Should this infuriating image come into play within the Indonesian public imagination, expect greater sustained public pressures to downgrade cooperation on other areas of cooperation — impacting not only Australia, but also the US, the UK, Canada and New Zealand. 

A “boilover” effect refers to Indonesians forming a stronger opinion of Australia, shifting away from their ambivalent attitudes and actually acting on those opinions. Indonesia’s international rise, as many note, is starting to take effect on the national psyche. 

Indonesian senior diplomats and leading academics find Australian arrogance and insistence on “flipping over the boats” to be extremely infuriating. Ikrar Nusa Bhakti of the Indonesian Institute of Sciences (LIPI), teases out why a more “balanced diplomatic” response targeting other Western powers, especially the US, has not been considered (Kompas, Nov. 22, 2013). 

His article was accompanied by a picture of a handheld globe being sliced by a knife on the Indonesian-Australian border — a not-so-subtle hint of the editorial preference of Indonesia’s leading daily, Kompas. 

Hikmahanto Juwana, a professor of international law at the University of Indonesia, called Australia’s policy “insulting” and has repeatedly called for declaring Australian Ambassador Greg Moriarty persona non grata. 

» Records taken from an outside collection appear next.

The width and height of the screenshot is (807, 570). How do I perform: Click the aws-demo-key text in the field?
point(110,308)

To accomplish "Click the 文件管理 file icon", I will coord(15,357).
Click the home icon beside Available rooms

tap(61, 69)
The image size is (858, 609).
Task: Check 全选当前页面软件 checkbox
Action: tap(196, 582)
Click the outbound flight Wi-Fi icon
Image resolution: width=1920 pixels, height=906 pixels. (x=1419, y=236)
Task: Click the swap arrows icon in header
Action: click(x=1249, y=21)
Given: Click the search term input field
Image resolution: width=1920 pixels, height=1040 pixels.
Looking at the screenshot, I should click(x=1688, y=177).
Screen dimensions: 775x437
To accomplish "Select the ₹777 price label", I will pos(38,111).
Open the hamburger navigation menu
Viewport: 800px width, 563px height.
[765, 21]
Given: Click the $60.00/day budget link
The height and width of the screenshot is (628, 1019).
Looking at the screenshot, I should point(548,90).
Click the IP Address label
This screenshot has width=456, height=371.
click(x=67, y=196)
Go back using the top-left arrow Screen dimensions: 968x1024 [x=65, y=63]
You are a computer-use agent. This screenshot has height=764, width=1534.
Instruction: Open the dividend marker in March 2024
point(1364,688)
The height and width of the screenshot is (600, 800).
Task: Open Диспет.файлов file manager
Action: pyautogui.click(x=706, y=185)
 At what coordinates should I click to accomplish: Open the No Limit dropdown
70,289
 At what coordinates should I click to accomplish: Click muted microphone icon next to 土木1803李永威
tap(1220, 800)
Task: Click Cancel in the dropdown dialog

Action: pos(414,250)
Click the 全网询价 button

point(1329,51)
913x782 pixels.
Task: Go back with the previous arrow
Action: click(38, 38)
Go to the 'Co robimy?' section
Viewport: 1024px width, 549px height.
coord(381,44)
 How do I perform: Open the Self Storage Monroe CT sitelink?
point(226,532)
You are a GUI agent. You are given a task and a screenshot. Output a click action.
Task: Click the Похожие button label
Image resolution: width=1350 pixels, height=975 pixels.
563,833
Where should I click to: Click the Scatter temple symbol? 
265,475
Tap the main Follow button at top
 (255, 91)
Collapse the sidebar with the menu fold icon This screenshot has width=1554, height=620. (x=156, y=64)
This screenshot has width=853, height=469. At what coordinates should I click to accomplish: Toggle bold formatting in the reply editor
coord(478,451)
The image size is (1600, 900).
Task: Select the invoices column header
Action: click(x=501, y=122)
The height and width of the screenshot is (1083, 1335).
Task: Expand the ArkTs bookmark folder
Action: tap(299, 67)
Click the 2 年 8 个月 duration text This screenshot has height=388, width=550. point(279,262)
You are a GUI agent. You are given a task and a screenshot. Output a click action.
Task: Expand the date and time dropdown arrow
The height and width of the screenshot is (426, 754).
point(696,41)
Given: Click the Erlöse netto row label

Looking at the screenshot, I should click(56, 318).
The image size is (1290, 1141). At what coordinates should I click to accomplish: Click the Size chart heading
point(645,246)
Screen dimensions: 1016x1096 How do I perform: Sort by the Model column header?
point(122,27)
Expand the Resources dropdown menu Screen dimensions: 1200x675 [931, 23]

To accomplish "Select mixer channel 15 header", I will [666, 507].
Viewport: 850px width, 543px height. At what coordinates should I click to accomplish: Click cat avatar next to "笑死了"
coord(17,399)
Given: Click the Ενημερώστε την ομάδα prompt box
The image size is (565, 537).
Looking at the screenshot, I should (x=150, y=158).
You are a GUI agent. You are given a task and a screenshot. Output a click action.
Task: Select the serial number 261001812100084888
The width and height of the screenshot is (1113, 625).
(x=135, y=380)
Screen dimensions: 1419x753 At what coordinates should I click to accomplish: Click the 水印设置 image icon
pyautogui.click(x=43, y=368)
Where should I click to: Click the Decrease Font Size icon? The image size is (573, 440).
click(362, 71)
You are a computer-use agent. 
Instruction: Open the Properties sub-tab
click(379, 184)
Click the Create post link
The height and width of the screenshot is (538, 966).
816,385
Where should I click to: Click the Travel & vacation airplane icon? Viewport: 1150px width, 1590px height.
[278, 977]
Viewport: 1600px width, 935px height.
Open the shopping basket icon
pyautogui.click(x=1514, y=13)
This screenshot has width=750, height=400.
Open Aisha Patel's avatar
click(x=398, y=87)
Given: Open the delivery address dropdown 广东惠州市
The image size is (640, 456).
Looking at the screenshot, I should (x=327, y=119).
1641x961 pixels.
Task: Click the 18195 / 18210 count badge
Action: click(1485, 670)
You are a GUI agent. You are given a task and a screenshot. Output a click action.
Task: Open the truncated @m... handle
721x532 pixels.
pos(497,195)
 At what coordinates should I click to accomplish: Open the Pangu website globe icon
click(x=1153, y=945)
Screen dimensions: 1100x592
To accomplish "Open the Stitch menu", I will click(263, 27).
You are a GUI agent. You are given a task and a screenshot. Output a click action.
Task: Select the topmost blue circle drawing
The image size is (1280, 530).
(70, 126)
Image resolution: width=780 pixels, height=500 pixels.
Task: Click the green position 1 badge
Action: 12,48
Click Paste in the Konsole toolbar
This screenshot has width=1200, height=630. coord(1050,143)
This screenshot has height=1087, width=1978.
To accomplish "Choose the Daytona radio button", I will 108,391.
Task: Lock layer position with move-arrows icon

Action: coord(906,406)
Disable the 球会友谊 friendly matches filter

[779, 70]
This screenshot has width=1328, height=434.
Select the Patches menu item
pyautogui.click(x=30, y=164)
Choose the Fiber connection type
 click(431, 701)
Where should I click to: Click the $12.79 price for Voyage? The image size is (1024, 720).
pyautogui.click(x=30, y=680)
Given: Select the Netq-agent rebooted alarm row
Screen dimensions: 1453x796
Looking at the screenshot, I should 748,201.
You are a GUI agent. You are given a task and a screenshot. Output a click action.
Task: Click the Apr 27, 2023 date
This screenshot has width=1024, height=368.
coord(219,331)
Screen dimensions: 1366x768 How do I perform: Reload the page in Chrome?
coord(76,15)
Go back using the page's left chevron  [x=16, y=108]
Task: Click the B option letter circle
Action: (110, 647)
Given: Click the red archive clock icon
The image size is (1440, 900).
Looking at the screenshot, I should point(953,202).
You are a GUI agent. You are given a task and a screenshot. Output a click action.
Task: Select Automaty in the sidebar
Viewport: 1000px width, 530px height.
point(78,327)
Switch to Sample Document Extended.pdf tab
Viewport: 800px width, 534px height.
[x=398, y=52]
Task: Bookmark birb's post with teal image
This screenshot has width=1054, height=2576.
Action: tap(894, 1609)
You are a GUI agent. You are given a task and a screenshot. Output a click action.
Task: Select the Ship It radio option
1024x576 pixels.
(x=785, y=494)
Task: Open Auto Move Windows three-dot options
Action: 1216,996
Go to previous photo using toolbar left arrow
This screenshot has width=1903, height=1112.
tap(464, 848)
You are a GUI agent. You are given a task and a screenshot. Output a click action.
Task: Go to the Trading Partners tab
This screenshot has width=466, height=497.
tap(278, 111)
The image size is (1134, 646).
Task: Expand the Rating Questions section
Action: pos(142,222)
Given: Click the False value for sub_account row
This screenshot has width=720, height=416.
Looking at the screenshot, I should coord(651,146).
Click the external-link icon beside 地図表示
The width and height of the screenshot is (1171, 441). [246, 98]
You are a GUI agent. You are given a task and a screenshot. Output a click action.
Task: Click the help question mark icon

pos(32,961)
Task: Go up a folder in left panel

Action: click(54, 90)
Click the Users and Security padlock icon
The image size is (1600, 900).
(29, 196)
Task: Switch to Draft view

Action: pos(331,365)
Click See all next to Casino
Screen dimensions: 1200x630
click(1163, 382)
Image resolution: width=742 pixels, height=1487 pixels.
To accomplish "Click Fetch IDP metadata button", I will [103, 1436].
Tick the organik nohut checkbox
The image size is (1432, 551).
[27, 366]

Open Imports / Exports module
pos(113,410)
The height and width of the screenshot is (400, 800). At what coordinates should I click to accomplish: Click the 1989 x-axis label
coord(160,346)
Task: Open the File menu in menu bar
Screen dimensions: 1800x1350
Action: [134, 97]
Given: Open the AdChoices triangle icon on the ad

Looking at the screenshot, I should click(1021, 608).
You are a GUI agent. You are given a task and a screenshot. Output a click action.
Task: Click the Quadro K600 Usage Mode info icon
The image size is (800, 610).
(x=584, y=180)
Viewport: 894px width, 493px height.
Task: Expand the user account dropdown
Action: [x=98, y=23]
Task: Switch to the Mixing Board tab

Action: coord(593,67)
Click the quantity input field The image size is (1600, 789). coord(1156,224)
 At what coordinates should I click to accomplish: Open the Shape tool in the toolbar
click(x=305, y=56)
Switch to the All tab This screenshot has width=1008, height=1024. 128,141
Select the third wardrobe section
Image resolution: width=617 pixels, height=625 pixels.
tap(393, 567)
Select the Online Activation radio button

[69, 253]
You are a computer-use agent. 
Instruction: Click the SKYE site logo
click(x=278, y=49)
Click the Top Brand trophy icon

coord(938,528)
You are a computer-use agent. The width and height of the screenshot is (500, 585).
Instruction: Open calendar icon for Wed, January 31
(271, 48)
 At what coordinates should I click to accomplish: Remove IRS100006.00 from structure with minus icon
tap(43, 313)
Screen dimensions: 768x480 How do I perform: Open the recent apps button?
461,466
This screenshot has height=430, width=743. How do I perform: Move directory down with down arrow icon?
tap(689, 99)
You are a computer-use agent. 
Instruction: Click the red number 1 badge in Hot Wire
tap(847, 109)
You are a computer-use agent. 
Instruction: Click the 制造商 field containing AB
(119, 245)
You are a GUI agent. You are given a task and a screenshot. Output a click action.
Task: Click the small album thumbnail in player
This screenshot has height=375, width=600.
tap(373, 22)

Those voicing the strongest criticisms are simply trying to give Canberra a heads-up of what is being discussed behind most closed doors since the spying row took place.

Ambassador Moriarty obviously deserves an honorary persona non grata for his stellar performance. Australian permits to work in eastern Indonesia, especially on development projects in Papua, need to be frozen until a new intelligence code of conduct has been agreed upon. 

As for the beef trade, the Indonesian middle class would surely prefer eating chicken in dignity and most can afford Japanese premium Wagyu beef. Contrary to what the Indonesian Trade Ministry says, poor people do not die from a shortage of beef and no nationwide revolutions have ever been staged due to one. 

The Indonesian middle class yearns for one commodity that Yudhoyono has continuously failed to provide and cannot simply be imported from Australia: national dignity.